Indeed, the period from early ’68 through late ’69 had “Beatles breakup” written all over it. As it turned out, that happened to be the same time the love between John and Yoko blossomed and the two got married.
But before The Beatles went their separate ways, they had one more masterpiece to record: Abbey Road. Just as the sessions were getting underway, John and Yoko made an entrance that freaked everyone out. Decades later, the chief engineer called it the craziest thing he’d seen.
Yoko’s bed delivery sent jaws dropping across the studio.
By the final Beatles studio album, the group’s producer and recording engineers had nearly seen it all. On top of the George-John scuffle, they’d watched John stagger into the studio one day and, declaring himself “more stoned than anyone would ever be,” nearly start a brawl with Paul.
Yet that didn’t match what chief engineer Geoff Emerick witnessed in July of ’69. That was when John and Yoko were set to return from their car accident so John could begin working on Abbey Road (at the Apple studio located on the eponymous street).

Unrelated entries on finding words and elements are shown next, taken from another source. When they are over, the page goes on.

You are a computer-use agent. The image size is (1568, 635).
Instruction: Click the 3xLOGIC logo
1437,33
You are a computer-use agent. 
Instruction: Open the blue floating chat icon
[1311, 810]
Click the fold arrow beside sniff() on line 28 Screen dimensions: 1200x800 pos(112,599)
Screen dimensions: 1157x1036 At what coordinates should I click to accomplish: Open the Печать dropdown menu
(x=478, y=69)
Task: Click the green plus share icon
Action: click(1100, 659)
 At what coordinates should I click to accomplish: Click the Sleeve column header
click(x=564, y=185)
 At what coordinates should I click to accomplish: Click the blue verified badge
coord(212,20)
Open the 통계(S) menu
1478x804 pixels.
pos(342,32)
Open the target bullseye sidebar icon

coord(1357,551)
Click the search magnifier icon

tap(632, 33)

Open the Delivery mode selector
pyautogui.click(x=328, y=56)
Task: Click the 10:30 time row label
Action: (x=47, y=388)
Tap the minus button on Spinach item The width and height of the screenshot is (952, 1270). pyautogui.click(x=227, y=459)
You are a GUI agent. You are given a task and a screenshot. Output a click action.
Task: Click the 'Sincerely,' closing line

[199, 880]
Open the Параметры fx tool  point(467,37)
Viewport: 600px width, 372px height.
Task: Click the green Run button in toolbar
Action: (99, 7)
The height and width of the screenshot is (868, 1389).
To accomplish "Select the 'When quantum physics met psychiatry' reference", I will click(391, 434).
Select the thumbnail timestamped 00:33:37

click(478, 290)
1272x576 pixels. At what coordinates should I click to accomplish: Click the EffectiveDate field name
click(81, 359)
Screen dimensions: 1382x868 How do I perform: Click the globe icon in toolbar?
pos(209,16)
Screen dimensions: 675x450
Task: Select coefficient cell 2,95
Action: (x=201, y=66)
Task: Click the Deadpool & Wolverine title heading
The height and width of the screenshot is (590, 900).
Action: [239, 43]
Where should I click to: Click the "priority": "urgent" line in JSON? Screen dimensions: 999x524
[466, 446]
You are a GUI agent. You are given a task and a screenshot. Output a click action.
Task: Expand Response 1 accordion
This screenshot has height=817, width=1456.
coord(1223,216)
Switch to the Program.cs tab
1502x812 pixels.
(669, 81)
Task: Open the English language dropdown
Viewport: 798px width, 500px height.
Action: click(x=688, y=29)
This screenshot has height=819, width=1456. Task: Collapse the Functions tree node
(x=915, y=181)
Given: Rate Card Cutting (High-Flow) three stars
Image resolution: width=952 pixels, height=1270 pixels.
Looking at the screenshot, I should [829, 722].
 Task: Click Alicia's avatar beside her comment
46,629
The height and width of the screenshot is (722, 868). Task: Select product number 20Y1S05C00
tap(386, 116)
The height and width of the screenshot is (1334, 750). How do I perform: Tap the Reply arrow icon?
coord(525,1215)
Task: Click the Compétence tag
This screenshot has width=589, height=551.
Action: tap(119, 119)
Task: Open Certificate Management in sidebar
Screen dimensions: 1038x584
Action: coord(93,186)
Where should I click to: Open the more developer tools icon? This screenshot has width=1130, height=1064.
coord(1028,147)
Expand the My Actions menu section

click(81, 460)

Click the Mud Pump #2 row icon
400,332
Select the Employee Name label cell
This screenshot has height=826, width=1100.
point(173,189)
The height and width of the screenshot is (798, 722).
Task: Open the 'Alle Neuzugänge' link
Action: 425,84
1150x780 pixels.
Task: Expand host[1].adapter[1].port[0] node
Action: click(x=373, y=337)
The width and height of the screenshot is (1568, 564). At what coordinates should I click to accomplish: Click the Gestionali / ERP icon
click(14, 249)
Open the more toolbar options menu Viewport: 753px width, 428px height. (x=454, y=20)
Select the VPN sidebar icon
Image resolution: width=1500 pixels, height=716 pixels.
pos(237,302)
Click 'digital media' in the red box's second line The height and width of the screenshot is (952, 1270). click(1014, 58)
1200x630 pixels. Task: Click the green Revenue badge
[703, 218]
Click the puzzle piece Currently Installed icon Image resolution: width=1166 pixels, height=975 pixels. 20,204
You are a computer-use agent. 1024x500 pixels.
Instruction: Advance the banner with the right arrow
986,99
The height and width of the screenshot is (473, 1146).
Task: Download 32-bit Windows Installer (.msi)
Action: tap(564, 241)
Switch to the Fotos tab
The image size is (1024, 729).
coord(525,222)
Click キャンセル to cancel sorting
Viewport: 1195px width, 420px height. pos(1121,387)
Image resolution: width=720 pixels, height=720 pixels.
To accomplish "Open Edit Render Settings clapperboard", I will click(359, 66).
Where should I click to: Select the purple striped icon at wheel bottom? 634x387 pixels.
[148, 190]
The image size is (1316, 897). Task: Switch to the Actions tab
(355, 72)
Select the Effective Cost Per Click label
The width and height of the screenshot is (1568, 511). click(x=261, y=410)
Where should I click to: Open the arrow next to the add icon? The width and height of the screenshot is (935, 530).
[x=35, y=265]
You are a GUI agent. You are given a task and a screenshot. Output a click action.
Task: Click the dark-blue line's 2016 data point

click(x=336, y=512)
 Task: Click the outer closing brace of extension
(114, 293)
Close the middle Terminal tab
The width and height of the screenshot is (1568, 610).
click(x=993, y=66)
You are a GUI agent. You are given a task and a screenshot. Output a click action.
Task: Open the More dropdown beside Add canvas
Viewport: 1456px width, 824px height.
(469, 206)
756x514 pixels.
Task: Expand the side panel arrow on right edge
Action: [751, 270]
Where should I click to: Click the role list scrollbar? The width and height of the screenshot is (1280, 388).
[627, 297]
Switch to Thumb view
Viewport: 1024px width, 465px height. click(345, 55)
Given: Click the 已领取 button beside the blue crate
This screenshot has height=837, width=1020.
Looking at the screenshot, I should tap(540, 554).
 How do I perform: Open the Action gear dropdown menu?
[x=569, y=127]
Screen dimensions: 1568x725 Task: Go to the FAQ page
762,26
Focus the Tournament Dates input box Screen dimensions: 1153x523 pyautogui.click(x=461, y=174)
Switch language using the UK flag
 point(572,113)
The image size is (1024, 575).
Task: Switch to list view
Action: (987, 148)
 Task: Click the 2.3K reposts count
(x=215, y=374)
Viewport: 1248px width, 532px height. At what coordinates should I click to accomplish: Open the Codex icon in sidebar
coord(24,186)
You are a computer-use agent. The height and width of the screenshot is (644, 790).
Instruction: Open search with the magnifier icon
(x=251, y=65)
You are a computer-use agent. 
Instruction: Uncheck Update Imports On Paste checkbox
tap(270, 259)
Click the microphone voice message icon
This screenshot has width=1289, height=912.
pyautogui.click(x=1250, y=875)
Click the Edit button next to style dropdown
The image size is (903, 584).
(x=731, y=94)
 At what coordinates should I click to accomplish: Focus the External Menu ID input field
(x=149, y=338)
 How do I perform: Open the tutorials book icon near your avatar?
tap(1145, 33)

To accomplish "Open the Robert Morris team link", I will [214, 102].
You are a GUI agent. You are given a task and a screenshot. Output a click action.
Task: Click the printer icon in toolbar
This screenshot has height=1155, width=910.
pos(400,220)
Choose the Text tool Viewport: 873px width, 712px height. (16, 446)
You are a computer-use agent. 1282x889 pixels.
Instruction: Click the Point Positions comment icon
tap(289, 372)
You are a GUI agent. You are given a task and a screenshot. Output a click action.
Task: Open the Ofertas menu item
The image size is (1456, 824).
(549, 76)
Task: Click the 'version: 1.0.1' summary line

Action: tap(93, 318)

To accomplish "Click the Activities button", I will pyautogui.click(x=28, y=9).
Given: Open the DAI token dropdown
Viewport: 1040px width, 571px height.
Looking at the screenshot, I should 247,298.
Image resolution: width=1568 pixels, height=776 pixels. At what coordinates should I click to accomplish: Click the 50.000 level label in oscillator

After they appeared in the studio, Emerick was surprised by a delivery immediately following them into the room. He initially guessed it was a piano, but he was wrong — John had a bed from Harrod’s delivered so Yoko could convalesce on the main studio floor.
In Here, There and Everywhere, Emerick described the “jaws dropping” and how “gobsmacked” Paul, George, and Ringo had been. “I’d spent nearly seven years of my life in recording studios and I thought I’d seen it all,” Emerick wrote. “But this took the cake.”
After tucking herself in, Yoko had a microphone placed above her.
Once the bed was in place and the delivery men made it up with sheets, pillows, and blankets, Yoko got in and made herself comfortable. Everyone who worked in the studio remained dumbfounded, but they didn’t have time to react — John next asked for a microphone to be placed at the bed.
As The Beatles worked their way through the album, Yoko would speak to everyone via the mic at her bed. Since she was recovering from injuries, she only wore nightgowns and had a large tiara on her head that covered scars from the wreck.
Needless to say, everyone present considered it a bizarre situation. When Yoko began receiving visitors at her bed, the situation grew more tense. Emerick described an irritated Paul; producer George Martin “depressed and frustrated”; and everyone else walking on eggshells.
In the following weeks, Yoko stirred up some trouble when she ate George Harrison’s biscuits and generally caused a distraction with her steady stream of visitors. But that first day with the bed delivery was something no one could forget.